Another round of ransomware (malware that encrypts the contents of a hard drive until a paid BitCoin ransom unlocks them) is spreading globally. The new ransomware, known as PetrWrap/Petya, is similar and yet significantly different than WannaCry. Unlike the previous attack, PetrWrap/Petya is a virus that spreads by spam campaigns using malicious Microsoft Word documents. Therefore, it cannot spread itself. Despite years of promoting good security hygiene, people are apparently clicking on the infected files.

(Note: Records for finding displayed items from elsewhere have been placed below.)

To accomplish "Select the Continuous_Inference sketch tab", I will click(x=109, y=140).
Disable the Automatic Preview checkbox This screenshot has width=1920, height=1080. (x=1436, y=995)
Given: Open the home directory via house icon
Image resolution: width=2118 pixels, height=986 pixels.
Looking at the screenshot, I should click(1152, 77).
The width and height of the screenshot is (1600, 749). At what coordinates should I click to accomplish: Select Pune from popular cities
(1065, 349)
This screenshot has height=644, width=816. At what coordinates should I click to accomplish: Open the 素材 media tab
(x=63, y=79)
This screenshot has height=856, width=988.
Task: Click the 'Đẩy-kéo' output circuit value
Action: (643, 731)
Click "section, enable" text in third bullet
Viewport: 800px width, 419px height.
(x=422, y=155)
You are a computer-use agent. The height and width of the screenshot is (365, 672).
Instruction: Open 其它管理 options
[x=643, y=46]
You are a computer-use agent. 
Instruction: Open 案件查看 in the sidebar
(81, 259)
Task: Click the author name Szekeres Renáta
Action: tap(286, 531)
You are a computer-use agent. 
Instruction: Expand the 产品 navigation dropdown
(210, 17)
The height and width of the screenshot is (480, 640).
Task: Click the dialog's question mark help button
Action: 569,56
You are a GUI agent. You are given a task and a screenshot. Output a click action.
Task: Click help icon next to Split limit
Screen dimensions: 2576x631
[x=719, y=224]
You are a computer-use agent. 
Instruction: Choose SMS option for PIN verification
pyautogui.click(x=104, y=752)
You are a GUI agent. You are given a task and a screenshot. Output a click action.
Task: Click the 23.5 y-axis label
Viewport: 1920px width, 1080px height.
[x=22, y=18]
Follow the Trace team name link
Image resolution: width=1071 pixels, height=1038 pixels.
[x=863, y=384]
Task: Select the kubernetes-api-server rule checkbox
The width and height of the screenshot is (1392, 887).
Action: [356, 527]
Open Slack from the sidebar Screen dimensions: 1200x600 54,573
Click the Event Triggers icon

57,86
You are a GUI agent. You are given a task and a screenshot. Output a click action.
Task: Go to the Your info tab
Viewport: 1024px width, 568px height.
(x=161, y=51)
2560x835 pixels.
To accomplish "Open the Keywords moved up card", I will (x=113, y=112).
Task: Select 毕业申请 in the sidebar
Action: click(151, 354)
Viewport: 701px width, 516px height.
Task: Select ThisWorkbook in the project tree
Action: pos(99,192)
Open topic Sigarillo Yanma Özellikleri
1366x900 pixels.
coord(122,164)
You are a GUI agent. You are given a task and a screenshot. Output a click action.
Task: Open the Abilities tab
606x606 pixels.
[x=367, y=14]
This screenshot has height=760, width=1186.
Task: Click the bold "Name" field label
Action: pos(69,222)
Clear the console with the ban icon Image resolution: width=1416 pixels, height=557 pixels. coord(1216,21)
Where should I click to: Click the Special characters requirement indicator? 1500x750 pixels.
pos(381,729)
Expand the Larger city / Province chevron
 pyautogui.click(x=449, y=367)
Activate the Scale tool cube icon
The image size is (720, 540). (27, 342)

During the first few hours of Tuesday, global companies such as the law firm DLA Piper, the shipping firm Maersk, and the food maker Mondelēz have all been affected. Additionally, gas pumps and ATMs in various countries have reportedly been hit. Also affected were several government office and infrastructure utilities in the Ukraine.
Vulnerable code remains
“Systems on a global level remain highly vulnerable and selective fixes only serve to perpetuate an attack based on the next vulnerability on what is now a nearly exponentially growing list of exploitable security bugs,” said Mike Ahmadi, Global Director of Critical Systems Security, Synopsys Software Integrity Group. “Unless vulnerability management and certification of systems becomes a legal requirement, we can expect to see attacks that are bigger and more sophisticated. As it stands today, it will likely take decades to dig ourselves out of the nearly bottomless pit of vulnerable code making up our infrastructure.”
Flaws leveraged in this attack–the Microsoft Word and Microsoft SMB vulnerabilities–have all been patched by Microsoft. It is incumbent on enterprises to monitor their software supply chain and be aware of and install any updates. This goes beyond the traditional network of office laptops and extends out into the real world such as media billboards.
The current attack is thought to be a variant from the PetrWrap/Petya family of ransomware that was first disclosed in March 2017. Like other ransomware, it bootstraps its way onto vulnerable Windows-based machines leveraging several vulnerabilities. And, like WannaCry, it does use the EternalBlue exploit, a tool originally thought to have been created by the NSA.
PetrWrap/Petya spreads via spam email using malicious Word attachments. These documents use CVE-2017–0199, a vulnerability in Microsoft Word allowing the installation of a remote Visual Basic script. PetrWrap/Petya uses that script to download the ransomware installer.
The ransomware, once installed, encrypts the MFT (Master File Tree) tables for NTFS partitions in Microsoft Windows. MFT is basically the directory that allows the operating system to locate individual files on the hard drive. Not only does PetrWrap/Petya make it hard to find the files, it also overwrites the MBR (Master Boot Record) with a custom bootloader. The new bootloader is the element that displays instead of the Microsoft logo — a ransom note — and prevents victims from booting their computer until paying the ransom of $300 in BitCoin. Because it reboots the computer, PetrWrap/Petya erases all the encryption artifacts.
According to F-Secure, PetrWrap/Petya uses an Elliptic Curve encryption scheme for asymmetric key encryption with 192-bit public key and secp192k1 curve parameters hard coded in the binary. This makes it difficult to decrypt without the proper key. Once the ransom is paid, that key is provided.
Underground ransomware kingpins
The concept of ransomware as a service is not new. According to Quartz, the authors of Petya designed their malware to be “licensed” or distributed by others. That means that the Petya authors always get a cut of the BitCoin profits from any third-party ransomware using their modules. But hackers being hackers, apparently, someone figured out how to get the Petya module without paying the Petya authors. The new ransomware, known as PetrWrap, behaves similarly while it is under the control of others.
The internet underground has the basic infrastructure necessary to scale more and more of these attacks in the future.
“Scalable ransomware attacks are now a proven and viable business model where the risk is heavily skewed in favor of the attacker. This has been predicted by security professionals for years and we are now witnessing it all unfold,” said Ahmadi.
As noted with WannaCry, widespread ransomware attacks can be mitigated by testing the health of your software. Tests such as software composition analysis can reveal known, often patched, vulnerabilities.
Additionally, software vendors also need to test their software with static code analysis and fuzz testing tools during the development life cycle. They should continue to monitor the software decay that occurs over time and issue patches as needed.